En España la educación es un desastre.
Y eso se debe, en mi opinión, a varias cosas.
En primer lugar tenemos una sociedad blandita y maleable que ha renunciado al esfuerzo como vehículo del triunfo.
Por otra parte, no sé si como causa o efecto de lo anterior, una buena parte de los progenitores (A, B o ambos) han renunciado a educar a sus hijos en aras de pagar una hipoteca desmesurada, un coche de lujo y un televisor de cincuenta pulgadas. A este efecto tan palpable lo vamos a denominar “inversión de valores”, ya que lo importante pasa a ser accesorio porque lo accesorio se vuelve importante.
Como el cuerpo educativo se nutre de esta inconsistente sociedad, encontramos en la educación pública profesores de escaso nivel intelectual que en muchos casos están mas preocupados por adoctrinar a sus alumnos que por educarlos.
Los pocos formadores que en esta sopa de inútiles tratan de cumplir con su obligación, están abocados a la baja por depresión, ya que su trabajo se convierte en una frustrante lucha contra los molinos de una legislación docente absurda, un alumnado intratable y la oposición de los padres del “zangalitrón” (mezcla de zángano y litronero) a que sus hijos aprueben las asignaturas mediante el esfuerzo.
Y todo esto se sustenta sobre la mentira de que todo el mundo tiene derecho a estudiar.

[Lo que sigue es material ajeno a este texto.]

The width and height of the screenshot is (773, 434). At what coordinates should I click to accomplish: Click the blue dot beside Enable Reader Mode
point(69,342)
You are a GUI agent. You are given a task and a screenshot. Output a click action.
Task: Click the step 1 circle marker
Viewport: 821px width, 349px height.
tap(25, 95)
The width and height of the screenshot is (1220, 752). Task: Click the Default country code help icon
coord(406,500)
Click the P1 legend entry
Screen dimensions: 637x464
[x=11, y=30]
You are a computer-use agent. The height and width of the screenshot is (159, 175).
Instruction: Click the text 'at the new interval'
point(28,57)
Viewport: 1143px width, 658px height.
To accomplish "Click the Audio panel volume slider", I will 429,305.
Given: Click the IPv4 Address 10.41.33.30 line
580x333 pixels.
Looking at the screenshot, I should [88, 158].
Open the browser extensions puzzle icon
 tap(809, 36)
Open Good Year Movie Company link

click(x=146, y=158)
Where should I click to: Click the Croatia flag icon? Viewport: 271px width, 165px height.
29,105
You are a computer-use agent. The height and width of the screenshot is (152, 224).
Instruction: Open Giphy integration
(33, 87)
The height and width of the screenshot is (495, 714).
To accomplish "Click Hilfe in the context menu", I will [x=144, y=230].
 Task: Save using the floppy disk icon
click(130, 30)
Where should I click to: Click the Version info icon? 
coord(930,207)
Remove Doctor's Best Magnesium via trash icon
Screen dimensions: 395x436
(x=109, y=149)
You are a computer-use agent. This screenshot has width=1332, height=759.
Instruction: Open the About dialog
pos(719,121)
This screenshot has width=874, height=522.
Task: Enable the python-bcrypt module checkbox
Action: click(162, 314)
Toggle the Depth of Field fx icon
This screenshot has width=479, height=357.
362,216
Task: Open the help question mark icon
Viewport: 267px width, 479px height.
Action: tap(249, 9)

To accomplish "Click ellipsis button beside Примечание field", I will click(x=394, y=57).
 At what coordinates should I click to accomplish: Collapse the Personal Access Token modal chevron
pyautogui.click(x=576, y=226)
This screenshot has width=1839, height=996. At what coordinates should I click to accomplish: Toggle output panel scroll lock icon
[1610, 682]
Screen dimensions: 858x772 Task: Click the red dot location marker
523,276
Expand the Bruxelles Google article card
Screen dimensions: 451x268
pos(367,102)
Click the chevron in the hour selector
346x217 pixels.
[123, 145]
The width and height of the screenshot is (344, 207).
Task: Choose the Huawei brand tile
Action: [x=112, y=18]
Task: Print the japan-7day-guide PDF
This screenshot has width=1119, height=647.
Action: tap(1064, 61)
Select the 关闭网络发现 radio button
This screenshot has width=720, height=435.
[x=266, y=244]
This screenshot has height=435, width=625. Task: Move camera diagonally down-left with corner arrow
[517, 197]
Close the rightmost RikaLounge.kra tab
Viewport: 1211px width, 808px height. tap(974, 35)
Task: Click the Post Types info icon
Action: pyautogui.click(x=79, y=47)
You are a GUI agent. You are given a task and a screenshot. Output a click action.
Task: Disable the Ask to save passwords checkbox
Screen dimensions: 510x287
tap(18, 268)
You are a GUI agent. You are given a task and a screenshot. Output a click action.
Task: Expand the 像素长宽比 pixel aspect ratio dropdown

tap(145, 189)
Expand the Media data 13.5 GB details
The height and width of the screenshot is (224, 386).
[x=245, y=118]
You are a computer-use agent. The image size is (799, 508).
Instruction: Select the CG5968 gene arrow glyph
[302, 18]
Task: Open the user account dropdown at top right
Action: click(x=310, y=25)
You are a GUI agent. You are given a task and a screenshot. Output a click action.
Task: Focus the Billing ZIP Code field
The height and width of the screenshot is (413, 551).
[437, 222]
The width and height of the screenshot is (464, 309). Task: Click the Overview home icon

Esta última afirmación, sin duda, le habrá sorprendido… y por eso voy a matizarla.
Derecho, lo que se dice derecho, a estudiar, tiene todo aquel que de muestras de querer hacerlo.
En la educación pública el esfuerzo económico de la formación recae sobre la sociedad en su conjunto. Estos chavales estudian gracias a nuestros impuestos, los profesores cobran su sueldo de nuestros impuestos y los edificios donde cursan los estudios se mantienen gracias a nuestros impuestos.
El patán que no estudia porque no le sale de donde dijimos, que se enfrenta a los profesores, que monta “mafias” de chulánganos en los institutos, que repite curso tras curso, no tiene – en mi opinión – “derecho” a que se le subvencione la educación.
Y no es que “en principio” no tenga ese derecho… es que lo pierde por su mala cabeza.
El profesor que se dedica a adoctrinar a sus alumnos no merece el sueldo que le pagamos “todos” lo españoles. Porque su sueldo se lo pagan los españoles de izquierdas, de centro y de derechas… ya sean religiosos, agnósticos o ateos. Así que el sindicalista de barrio que ejerce de profesor, en esa enseñanza costeada por los bolsillos del contribuyente, simplemente sobra.
¿Dónde reside el fracaso escolar?
En tres factores: unos padres que renuncian a educar a sus hijos, unos profesores incapaces de enseñar y una sociedad que permite la existencia del “zangalitrón”.
Las sucesivas leyes educativas que han puesto en marcha los socialistas con la aprobación tácita (o debería decir desidia) de los populares, nos ha llevado a crear un entorno en el que los factores del fracaso escolar campan a sus anchas.
Y eso hay que corregirlo.
Pero de nada servirá hacer leyes que nadie cumpla.
Hasta que no cojamos el toro por los cuernos y sustituyamos la “pedagorrea” por el sentido común, asumiendo la responsabilidad de hacer de nuestros hijos seres capaces de sacar esta sociedad del fango, no habrá ley que aguante una legislatura.
A nuestros políticos los doy ya por perdidos, pues viven una realidad tan alejada de la calle, del día a día, del respeto al pueblo que dicen servir, que no podemos contar con ellos para esta tarea.
En sus inactivas manos, asumámoslo, hasta la educación terminará siendo un problema de orden público.